Roll over Bruce R. McConkie: Creating Mormon History Playing Cards

By April 26, 2013

IMG_20130426_130639_788I recently returned from my vacation to Tahiti.  While I was there, I discovered a set of playing cards where each of the cards was a different person from Tahitian history from the reign of Queen Pomare.  Iotete, a Tahitian chief who signed a document requesting that the French annex the islands, appears on a blue card wearing a feathered headdress and a red European-style coat.  The card also shows him as being heavily tattooed and wearing a grim expression.  Another card depicts Constance Gordon-Cumming, a Scottish travel writer who traveled to Tahiti in the 1870s and wrote extensively about her travels.  She appears as a young woman, dressed in a stylish red hat and yellow ribbons.  Although the Mormon missionaries Addison Pratt, Benjamin F. Grouard, and James Brown had their own corner (complete with facsimiles of their journals) in the Musee de Tahiti, they didn’t make the cut for the playing cards.

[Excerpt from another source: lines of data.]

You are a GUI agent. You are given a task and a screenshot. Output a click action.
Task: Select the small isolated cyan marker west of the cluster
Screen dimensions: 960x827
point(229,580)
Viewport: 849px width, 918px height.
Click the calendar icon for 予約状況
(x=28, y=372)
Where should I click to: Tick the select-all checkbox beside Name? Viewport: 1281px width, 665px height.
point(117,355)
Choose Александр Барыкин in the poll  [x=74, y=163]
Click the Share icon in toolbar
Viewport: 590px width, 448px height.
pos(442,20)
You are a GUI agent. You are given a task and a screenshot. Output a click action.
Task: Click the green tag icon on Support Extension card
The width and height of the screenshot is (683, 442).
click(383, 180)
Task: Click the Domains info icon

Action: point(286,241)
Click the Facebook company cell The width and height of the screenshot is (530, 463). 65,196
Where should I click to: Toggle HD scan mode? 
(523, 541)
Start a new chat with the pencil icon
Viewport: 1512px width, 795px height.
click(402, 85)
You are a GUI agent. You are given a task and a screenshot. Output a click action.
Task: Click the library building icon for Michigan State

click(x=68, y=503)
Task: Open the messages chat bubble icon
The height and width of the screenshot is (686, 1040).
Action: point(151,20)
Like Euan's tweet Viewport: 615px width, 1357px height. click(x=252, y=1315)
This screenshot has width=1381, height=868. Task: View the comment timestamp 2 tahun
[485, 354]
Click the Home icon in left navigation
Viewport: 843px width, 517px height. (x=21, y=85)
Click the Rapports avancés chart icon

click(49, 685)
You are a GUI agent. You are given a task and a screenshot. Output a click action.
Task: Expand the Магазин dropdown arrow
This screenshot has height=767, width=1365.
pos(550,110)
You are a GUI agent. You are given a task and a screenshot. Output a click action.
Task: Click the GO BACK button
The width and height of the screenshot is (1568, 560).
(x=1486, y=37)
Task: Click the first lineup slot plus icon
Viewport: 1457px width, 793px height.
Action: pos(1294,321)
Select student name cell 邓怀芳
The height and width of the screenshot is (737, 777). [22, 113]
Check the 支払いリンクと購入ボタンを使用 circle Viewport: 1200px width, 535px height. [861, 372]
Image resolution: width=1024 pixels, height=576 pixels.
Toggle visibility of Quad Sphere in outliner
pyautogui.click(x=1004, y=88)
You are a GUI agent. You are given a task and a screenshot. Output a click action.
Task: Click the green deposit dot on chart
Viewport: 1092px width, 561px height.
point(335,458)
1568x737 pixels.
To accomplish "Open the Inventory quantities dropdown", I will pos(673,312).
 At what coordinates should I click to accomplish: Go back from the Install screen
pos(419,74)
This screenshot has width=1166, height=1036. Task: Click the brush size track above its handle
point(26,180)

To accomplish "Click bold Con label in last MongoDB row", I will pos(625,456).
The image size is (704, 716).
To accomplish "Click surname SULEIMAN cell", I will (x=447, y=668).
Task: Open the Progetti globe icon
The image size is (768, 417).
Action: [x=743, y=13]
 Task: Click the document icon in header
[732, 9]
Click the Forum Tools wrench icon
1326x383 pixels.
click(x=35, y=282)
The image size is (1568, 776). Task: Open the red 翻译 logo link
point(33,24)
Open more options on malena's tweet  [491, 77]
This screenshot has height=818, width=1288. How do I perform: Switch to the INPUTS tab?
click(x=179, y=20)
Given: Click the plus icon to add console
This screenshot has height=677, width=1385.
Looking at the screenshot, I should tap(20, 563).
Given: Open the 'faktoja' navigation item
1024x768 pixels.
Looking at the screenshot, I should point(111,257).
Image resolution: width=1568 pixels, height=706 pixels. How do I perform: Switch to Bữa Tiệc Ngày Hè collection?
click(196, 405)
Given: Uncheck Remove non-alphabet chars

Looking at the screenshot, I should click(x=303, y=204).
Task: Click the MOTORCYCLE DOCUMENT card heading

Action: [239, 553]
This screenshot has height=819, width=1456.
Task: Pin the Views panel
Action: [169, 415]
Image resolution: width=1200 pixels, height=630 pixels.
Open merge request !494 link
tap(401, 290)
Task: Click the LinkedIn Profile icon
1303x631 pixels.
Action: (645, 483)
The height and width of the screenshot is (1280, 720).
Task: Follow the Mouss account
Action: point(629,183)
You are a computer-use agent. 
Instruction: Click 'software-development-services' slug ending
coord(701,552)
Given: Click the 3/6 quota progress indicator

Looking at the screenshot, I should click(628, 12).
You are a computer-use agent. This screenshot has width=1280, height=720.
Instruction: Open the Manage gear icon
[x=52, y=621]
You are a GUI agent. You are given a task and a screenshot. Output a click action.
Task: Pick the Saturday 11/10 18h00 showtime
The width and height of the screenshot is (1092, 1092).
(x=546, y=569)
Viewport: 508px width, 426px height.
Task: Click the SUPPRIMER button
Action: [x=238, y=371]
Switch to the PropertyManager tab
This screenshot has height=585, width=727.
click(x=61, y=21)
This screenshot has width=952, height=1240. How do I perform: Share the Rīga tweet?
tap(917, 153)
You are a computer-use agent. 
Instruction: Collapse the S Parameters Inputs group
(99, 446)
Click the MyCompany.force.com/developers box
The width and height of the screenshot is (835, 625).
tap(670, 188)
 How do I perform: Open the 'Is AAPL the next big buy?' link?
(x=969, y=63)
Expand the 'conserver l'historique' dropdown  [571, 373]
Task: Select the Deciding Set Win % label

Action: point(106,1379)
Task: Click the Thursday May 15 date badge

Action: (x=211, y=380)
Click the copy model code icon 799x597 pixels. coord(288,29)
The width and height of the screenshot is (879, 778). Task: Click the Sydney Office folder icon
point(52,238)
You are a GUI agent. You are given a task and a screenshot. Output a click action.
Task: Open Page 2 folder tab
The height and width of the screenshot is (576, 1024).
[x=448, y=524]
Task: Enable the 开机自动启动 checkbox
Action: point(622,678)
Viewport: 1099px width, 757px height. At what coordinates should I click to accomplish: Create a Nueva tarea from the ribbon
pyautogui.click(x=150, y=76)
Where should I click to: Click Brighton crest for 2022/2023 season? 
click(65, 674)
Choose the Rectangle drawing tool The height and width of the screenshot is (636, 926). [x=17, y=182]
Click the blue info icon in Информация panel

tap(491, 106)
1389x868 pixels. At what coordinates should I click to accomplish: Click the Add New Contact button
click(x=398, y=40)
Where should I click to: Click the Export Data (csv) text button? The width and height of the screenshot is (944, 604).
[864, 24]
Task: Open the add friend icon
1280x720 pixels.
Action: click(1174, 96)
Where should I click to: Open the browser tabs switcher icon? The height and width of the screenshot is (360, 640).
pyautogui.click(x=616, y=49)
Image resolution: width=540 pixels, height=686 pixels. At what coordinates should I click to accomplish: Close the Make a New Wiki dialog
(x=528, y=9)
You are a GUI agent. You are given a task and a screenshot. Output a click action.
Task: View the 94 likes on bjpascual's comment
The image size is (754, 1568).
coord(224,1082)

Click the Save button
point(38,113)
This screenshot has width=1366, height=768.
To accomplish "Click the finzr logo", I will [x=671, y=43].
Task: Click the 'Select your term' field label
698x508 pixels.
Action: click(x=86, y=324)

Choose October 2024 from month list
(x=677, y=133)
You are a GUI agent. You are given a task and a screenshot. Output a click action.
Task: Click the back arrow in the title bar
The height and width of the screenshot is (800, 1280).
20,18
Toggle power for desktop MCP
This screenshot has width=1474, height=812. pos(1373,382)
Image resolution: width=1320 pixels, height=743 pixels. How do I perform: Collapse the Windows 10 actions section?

Reading the cards made me think about what a Mormon set of cards would like.  I know, I know, Bruce R. McConkie, Joseph F. Smith, and a slew of other people are rolling over in their graves.  What epic of Mormon history would you focus your cards on?  Who would appear?  The Tahitian cards are also grouped into 7 families – the Royal Family, the Gods, the Tahitian people, the Sorcerers or Priests, the Foreigners, the Missionaries, and the Chinese.  What groups would you set up?  Personally, I would focus on Utah in the second half of the nineteenth century.  I think there would have to be a category for ex-Mormons, faithful Latter-day Saints, federal officials, Church leaders, Lamanites, and perhaps Gentiles.  Ann Eliza and Fanny Stenhouse would definitely have cards in my set, as would Augusta Cobb Young and Susa Young Gates.  What do you think?  What would your cards look like?IMG_20130426_130550_619

I look forward to reading the comments.  And, Deseret Book, there’s a market in this.  The Tahitian souvenir shop was selling their cards for 1400 Pacific Franks or about $15.00 a set.

Article filed under Miscellaneous


  1. Wait, I’m still stuck on your first sentence. You got to go to Tahiti? I’m envious.

    Fun post. I like your idea of having different series. One set for Latter-day prophets and well-known apostles, yes. But also one set for the unknown Saints (especially of the 20th century) like those featured at Keepapitchinin. I mean, if we’re going to have an “uncorrelated” set of playing cards, why not devote them to the unsung heroes who we never hear about in curriculum manuals?

    Comment by Hunter — April 26, 2013 @ 2:59 pm

  2. My sibling created extended family playing cards. They are great fun.

    Comment by J. Stapley — April 26, 2013 @ 7:48 pm

  3. Nice title and fun post, Amanda. I think a deck with Mormon missionaries would be fun, and it would allow one to span the entirety of the 19th century and/or the 20th. And although no one else would buy it, I’d love a set of cards featuring Methodist converts to Mormonism.

    Comment by Christopher — April 26, 2013 @ 9:41 pm

  4. That feminist icon and General Relief Society President, Emmaline B Wells should be depicted as a Queen.

    Comment by Wonderdog — April 27, 2013 @ 7:33 am

  5. Hunter – the set of cards of unknowns would be fascinating. Perhaps we could have a group of people from the little known Gentile town of Corinne, a group from the outer settlements, a group of Mormons living in SLC, etc.

    J. – I wish someone in my family would do that. It would be fantastic to play “Go Fish” and have to ask for Great Grandma Cummings or something like that.

    Christopher – I would buy the last set! So there’s a market of at least two!

    Wonderdog – Oooo…. I like the idea of having Emmeline B. Wells as Queen but I’m partial to Emma. Her Mormonism was so different from Brigham’s and Joseph’s.